The Problem With the Fact that Artists Get Richer When Dead
This story appeared in a 2011 edition of Dan’s Papers.
It’s tough being a painter. Not only do you have to die before anybody recognizes you, but even after that, when your paintings sell for $1-or-$2 million, or even $10 million, you not only don’t get any of it, your children don’t get any of it either. The profits made as the prices go up and up are made only by the sellers of the paintings — often just rich people who don’t even need the extra money.
There are exceptions of course. Willem de Kooning who worked and lived here in Springs could sell just about anything he painted for millions after he got to be about 60. Trouble is that by that time, he was so devoted to his art he just spent every day in the studio anyway just as he did before. So it didn’t make a whit of difference to him either.
It was a different story with Jackson Pollock. He was trading paintings for food at the Springs General Store when things got really bad. Then, when he did get famous, which was at a relatively early age, he got so excited about it he panicked, couldn’t paint like he did earlier, took to drinking and died in a car crash on Springs-Fireplace Road. So he didn’t benefit either.
On the other hand, there is a law in place in one state in America which says that anytime a painting is sold, 5% of the proceeds have to go to the artist. It’s not New York. But it’s said a famous shoving match involving a painter and art collector in the Hamptons a long time ago spurred the creation of that law, which is in California.

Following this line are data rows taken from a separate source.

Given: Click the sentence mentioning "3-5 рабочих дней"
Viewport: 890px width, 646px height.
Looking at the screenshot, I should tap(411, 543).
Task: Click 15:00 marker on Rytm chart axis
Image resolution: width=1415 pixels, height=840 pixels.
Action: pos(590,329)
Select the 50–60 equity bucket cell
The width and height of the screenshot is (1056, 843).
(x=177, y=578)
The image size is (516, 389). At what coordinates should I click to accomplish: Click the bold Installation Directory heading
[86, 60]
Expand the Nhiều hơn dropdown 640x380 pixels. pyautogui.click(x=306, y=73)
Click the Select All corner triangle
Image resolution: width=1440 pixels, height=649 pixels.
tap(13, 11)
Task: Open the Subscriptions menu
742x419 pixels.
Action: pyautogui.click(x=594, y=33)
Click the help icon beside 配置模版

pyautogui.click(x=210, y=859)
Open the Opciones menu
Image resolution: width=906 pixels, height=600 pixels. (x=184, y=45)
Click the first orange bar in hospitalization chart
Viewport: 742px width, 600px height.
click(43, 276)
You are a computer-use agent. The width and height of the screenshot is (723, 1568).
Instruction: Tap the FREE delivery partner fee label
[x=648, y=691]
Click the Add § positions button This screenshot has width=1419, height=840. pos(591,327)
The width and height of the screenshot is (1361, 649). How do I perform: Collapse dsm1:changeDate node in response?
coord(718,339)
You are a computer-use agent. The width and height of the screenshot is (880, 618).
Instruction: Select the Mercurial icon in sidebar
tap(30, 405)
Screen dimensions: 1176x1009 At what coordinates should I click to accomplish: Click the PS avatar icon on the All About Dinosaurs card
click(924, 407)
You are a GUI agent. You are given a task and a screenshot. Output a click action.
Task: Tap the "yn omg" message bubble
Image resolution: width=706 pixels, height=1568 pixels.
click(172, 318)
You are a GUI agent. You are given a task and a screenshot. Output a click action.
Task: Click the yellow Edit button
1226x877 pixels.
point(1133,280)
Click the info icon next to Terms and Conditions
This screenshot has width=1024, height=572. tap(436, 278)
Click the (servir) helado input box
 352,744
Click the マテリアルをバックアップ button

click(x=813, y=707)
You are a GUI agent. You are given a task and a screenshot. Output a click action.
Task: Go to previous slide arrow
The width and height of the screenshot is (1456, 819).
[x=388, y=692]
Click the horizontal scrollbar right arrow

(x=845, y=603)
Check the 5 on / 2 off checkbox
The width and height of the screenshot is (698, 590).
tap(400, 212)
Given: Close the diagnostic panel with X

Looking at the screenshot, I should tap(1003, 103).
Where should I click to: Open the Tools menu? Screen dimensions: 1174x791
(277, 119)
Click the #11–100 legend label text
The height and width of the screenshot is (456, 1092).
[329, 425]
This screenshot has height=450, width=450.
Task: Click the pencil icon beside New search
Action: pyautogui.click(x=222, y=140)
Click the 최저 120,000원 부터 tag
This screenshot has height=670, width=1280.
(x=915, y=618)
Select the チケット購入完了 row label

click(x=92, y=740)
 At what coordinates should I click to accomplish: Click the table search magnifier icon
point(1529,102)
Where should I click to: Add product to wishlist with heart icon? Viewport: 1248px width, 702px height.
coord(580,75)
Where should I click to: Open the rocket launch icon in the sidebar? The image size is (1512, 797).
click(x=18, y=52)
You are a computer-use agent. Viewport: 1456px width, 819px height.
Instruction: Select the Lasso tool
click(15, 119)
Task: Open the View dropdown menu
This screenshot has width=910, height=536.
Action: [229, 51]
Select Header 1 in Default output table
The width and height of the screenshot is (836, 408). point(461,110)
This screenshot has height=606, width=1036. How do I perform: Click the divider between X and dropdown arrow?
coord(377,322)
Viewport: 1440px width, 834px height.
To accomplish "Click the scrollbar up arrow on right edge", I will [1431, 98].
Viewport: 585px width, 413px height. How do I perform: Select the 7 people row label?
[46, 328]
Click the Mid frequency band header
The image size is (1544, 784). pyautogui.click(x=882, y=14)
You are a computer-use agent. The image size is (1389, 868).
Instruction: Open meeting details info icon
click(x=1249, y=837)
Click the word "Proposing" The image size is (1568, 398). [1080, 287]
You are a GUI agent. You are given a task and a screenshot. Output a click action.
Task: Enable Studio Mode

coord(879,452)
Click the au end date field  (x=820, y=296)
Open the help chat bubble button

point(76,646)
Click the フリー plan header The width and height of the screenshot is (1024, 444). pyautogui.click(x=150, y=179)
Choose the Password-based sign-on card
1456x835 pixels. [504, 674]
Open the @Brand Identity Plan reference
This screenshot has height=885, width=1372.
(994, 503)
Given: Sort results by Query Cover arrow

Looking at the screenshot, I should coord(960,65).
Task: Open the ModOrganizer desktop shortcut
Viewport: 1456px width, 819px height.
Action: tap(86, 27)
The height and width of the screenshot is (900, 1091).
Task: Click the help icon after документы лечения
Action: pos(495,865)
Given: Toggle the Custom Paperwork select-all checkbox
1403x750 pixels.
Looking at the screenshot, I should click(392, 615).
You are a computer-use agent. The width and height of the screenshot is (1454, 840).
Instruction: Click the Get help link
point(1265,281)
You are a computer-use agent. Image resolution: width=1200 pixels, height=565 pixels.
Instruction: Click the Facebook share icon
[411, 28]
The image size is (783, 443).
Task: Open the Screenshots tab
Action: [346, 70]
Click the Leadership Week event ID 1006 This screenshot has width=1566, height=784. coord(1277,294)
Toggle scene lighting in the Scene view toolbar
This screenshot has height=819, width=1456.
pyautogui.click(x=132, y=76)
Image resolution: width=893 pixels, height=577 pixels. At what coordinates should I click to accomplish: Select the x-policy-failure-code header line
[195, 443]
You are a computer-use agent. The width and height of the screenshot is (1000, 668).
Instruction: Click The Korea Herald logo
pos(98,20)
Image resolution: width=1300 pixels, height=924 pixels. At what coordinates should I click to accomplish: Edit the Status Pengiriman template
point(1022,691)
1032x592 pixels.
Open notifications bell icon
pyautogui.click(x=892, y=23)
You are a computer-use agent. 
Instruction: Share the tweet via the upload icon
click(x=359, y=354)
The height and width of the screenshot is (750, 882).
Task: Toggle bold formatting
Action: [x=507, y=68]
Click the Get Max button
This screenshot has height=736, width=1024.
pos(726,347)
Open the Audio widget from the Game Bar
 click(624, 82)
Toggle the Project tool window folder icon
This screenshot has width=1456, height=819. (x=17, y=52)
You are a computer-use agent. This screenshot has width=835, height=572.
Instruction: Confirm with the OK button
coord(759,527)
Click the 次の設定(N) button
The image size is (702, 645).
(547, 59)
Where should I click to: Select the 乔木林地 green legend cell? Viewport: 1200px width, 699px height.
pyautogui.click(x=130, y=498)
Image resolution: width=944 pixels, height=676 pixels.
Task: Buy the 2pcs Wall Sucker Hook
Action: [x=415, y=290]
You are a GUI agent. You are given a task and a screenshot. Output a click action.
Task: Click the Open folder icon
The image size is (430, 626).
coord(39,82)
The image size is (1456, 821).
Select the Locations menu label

Now, a lawsuit has been filed against the Christie’s and Sotheby’s auction houses by painters Chuck Close, Laddie John Dill and the estate of the sculptor Robert Graham who say the California law is not being enforced as far as their work goes. They do not say which of their works were bought and sold in California because they do not know.
Both Christie’s and Sotheby’s sometimes sell work to and from “anonymous.” The gavel goes down on a $10 million work. The buyer does not want his name revealed. But then, both Christie’s and Sotheby’s have auction houses in California. Which of these artists’ work was sold in California? The lawsuit wants the anonymous business to end. The artists want to know who these people are, and they want a piece of the sale, which it would seem they are surely entitled to.
The incident that led to at least California creating this new law – New York considered it at the time but it did not pass – took place at an auction house in Manhattan in 1973. There was a fabulously wealthy couple named Robert and Ethel Scull who made their money in the taxi business in Manhattan and who had put together one of the most valuable art collections anywhere. They had a house in Georgica in East Hampton. They held fabulous parties in both the city and the country. And so it was that when they lost all their money and then went through a bitter divorce and had to sell all their paintings at auction to pay their bills, it was all over the newspapers.
Robert Rauschenberg, also of the Hamptons, was at this auction, and when he saw a painting he had sold the Sculls for $900 get sold for $85,000 he walked over to Robert Scull and shoved him, shouting “I didn’t work so hard just for you to make that profit.”
Thus did various state legislators come to his aid, or at least tried to, only California succeeding. If a work is sold there, the artist takes 5% of the profit, and if the artist or his estate cannot be found, the money goes into a fund that benefits the California Arts Council. According to The New York Times, more than 400 artists have received royalties and the total is more than $300,000 so far. Of course, it would be a lot more if old man “anonymous” was not, in many cases, the seller.
The Times, which published an article about the new lawsuit last week, also wrote that not everybody is in favor of the royalty law, which, by the way, is now in force also in Britain and the EU, with no “anonymous” allowed.
Many gallery owners, auction houses and even a painter or two point out that if in selling and reselling a work of art the value rises, it also causes the value of all unsold work by the artist and even future works by the artist to rise, so the artist benefits in that way. Gallery owners, patrons and auction houses also say that having this tax result in a damper on the market, a loss in profits and a whole lot of paperwork. Even a few artists share this view.
A question. Does an anonymous seller have to reveal his profits on his income tax? I suppose he does or he breaks the law. But who can track down Anonymous?